Records from a data source =

********

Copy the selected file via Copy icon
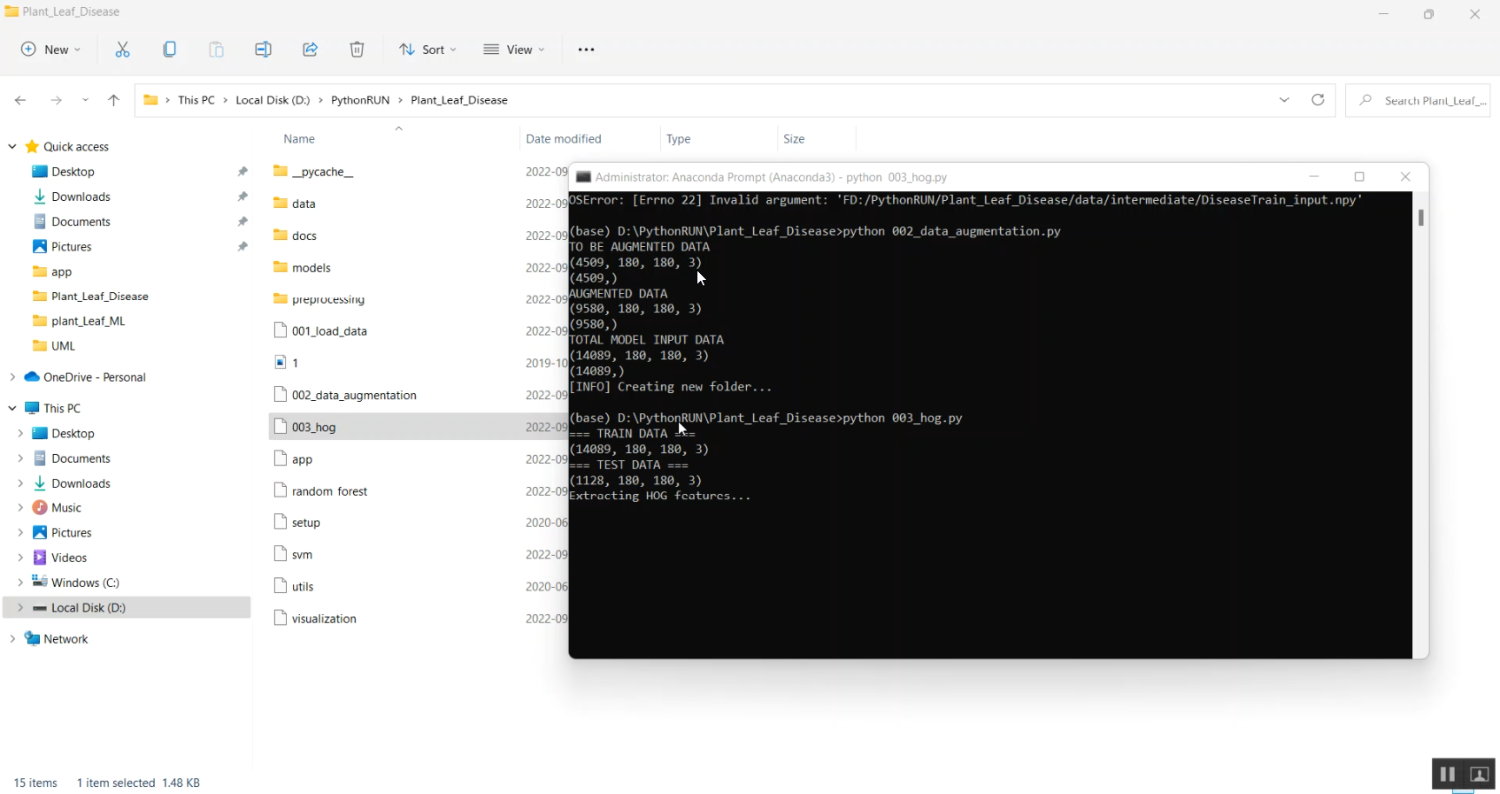 click(x=169, y=49)
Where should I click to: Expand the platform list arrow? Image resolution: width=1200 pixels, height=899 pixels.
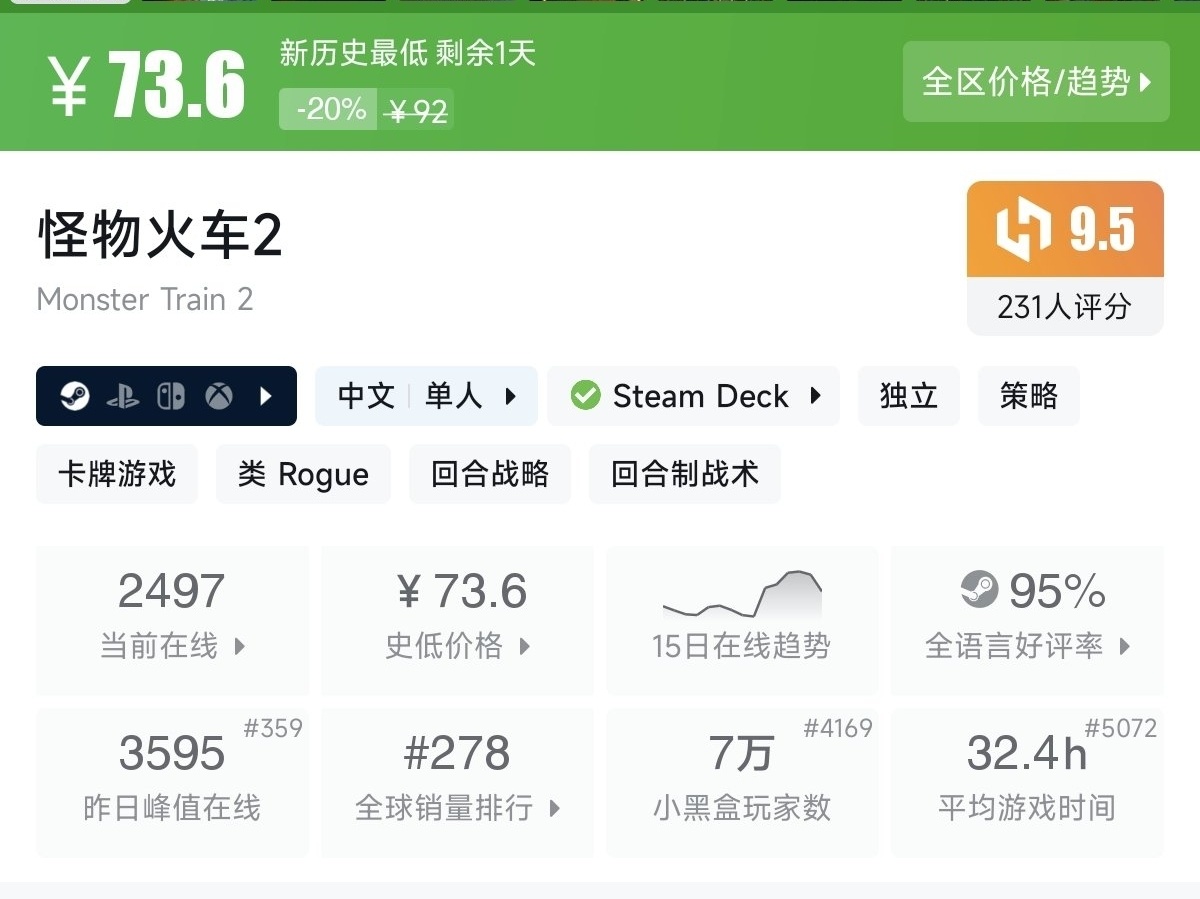[266, 397]
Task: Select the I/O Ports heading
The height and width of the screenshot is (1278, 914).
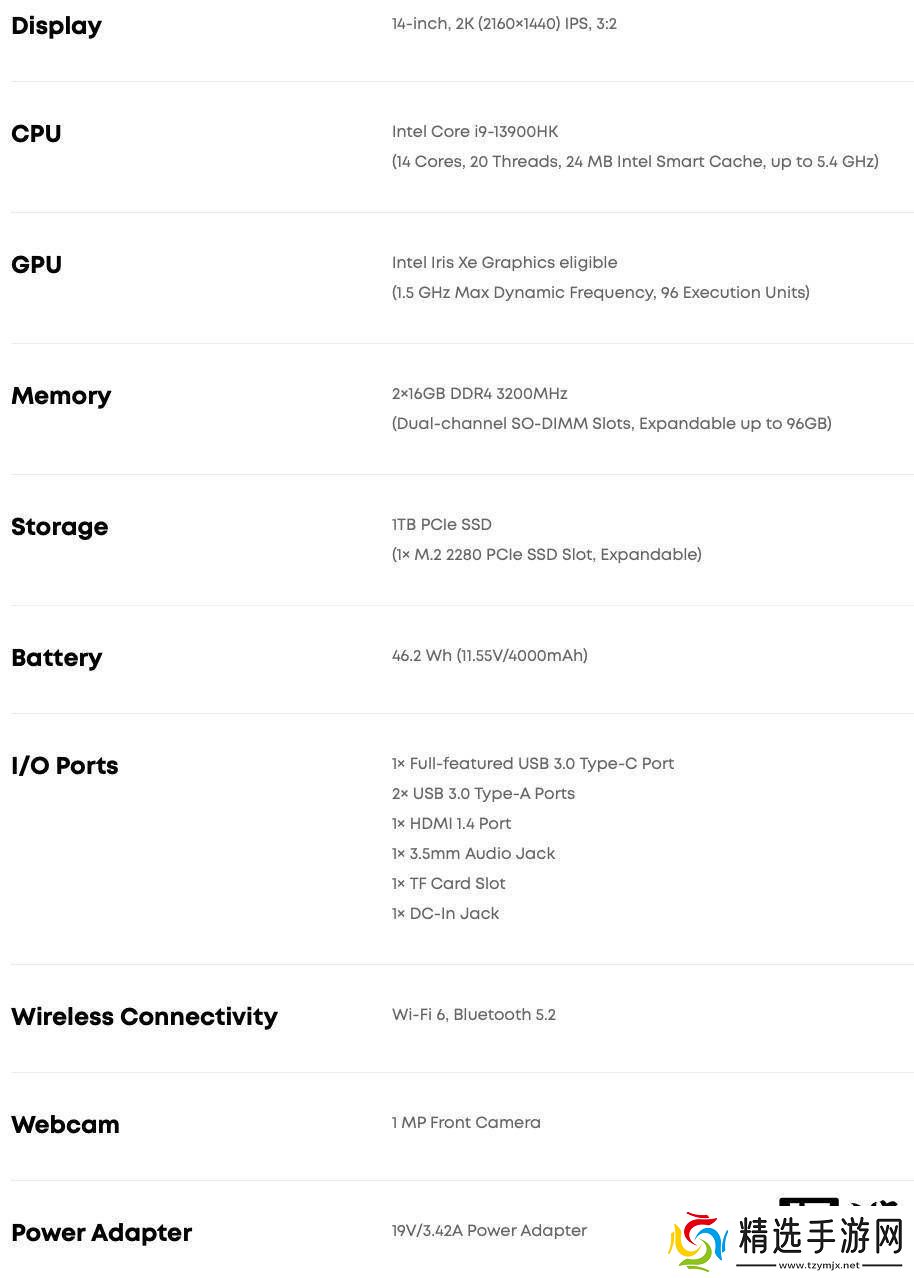Action: 64,766
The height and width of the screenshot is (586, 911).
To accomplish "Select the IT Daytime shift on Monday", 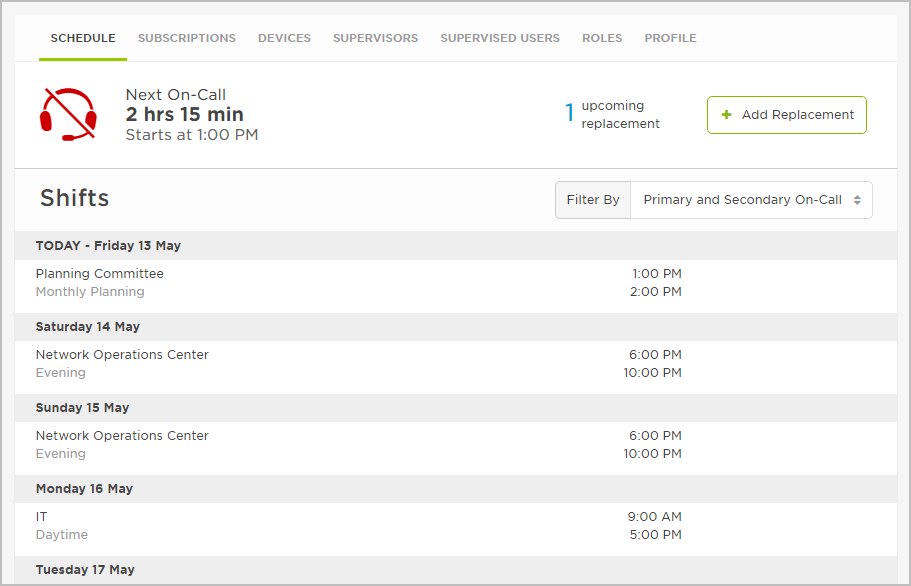I will pos(300,525).
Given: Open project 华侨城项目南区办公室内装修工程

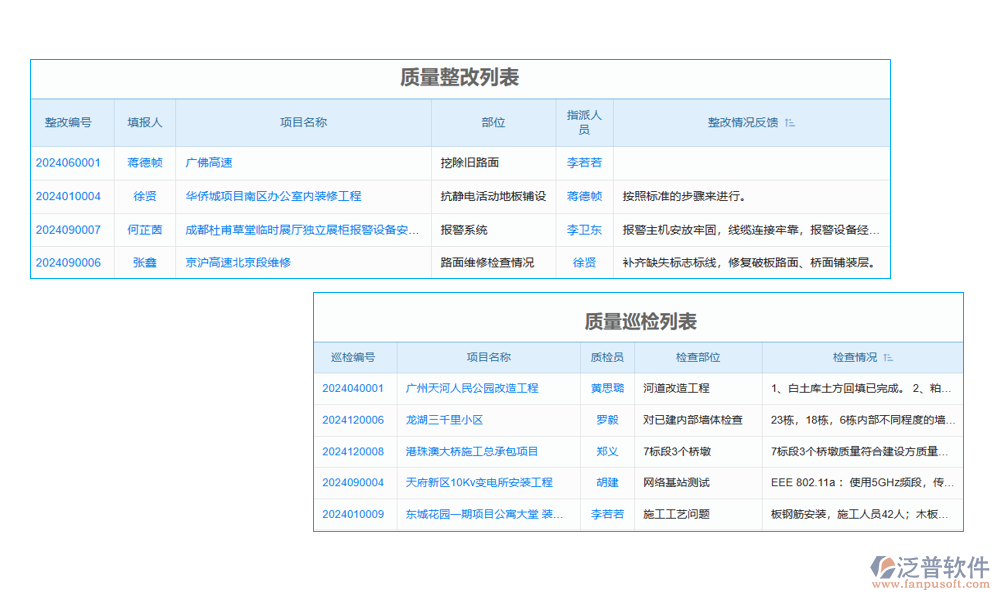Looking at the screenshot, I should coord(271,196).
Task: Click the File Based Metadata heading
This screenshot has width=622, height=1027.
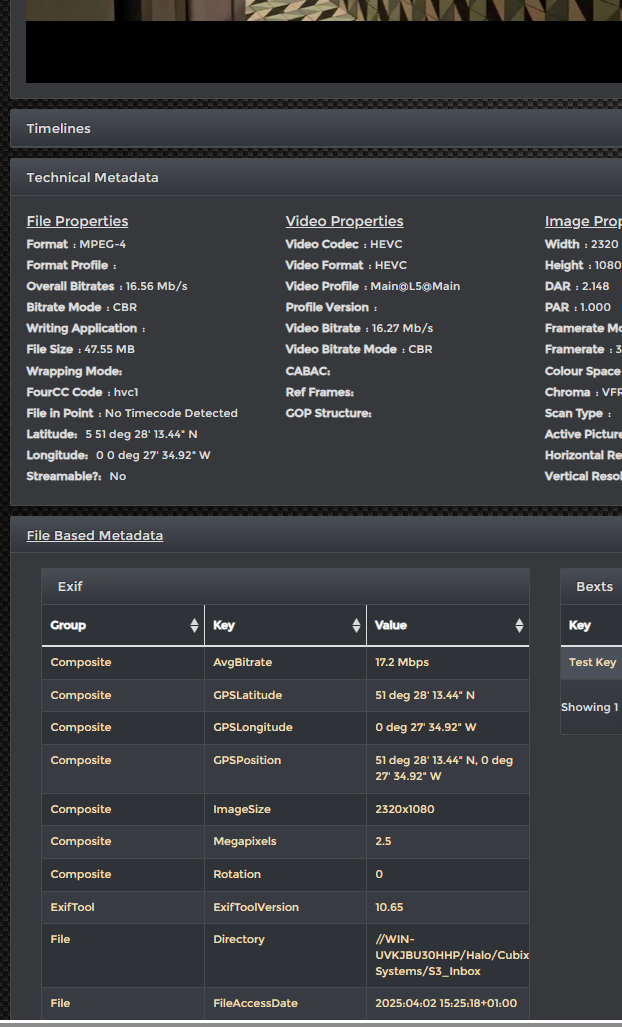Action: (94, 535)
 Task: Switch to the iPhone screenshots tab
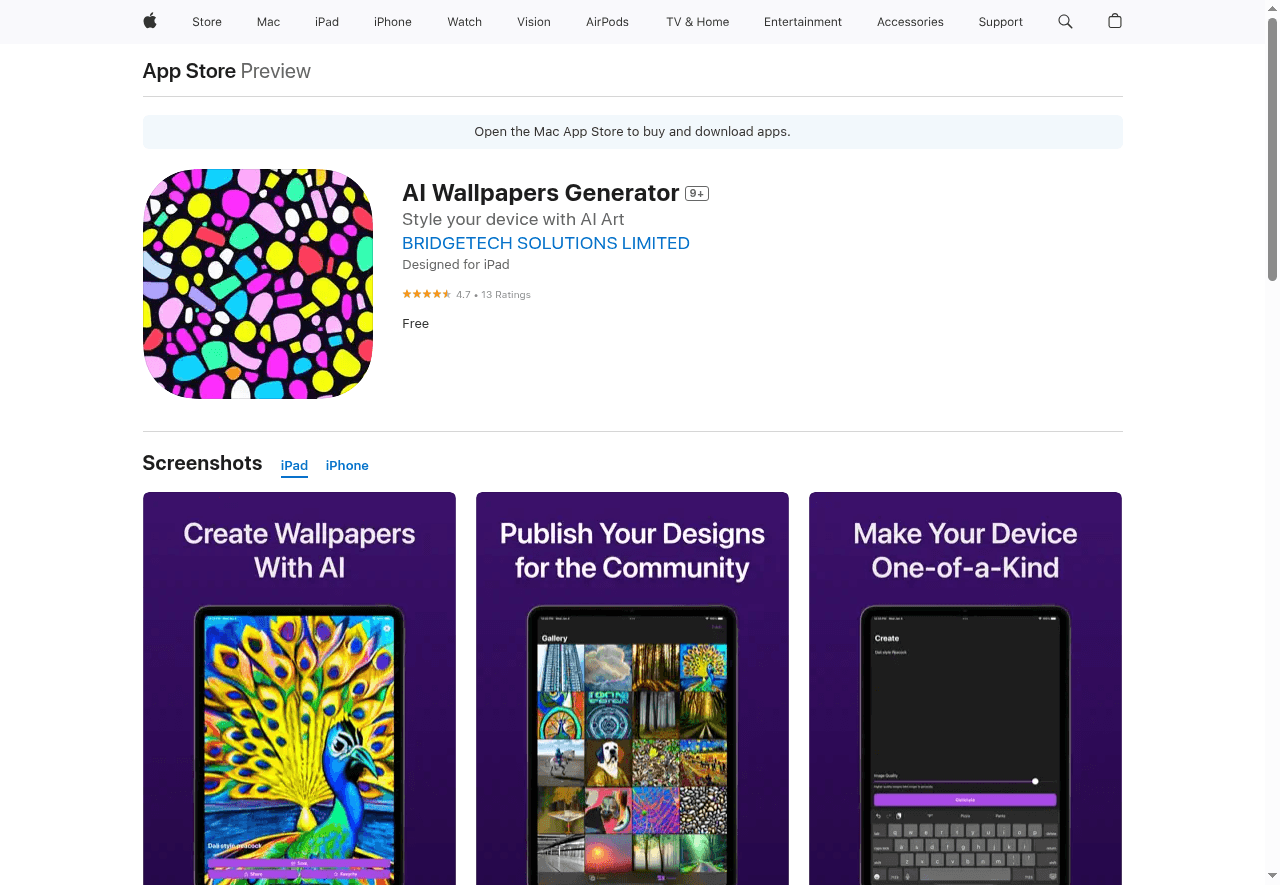[346, 465]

********

WHAT IS REQUIRED = Restate, word for word, each line from the one with "Given: Open project 华侨城项目南区办公室内装修工程" to the end of the entries, both included, and keep every picture out.

WRITTEN ANSWER =
Given: Open project 华侨城项目南区办公室内装修工程

Looking at the screenshot, I should coord(271,196).
Task: Click the File Based Metadata heading
This screenshot has width=622, height=1027.
Action: (94, 535)
 Task: Switch to the iPhone screenshots tab
[346, 465]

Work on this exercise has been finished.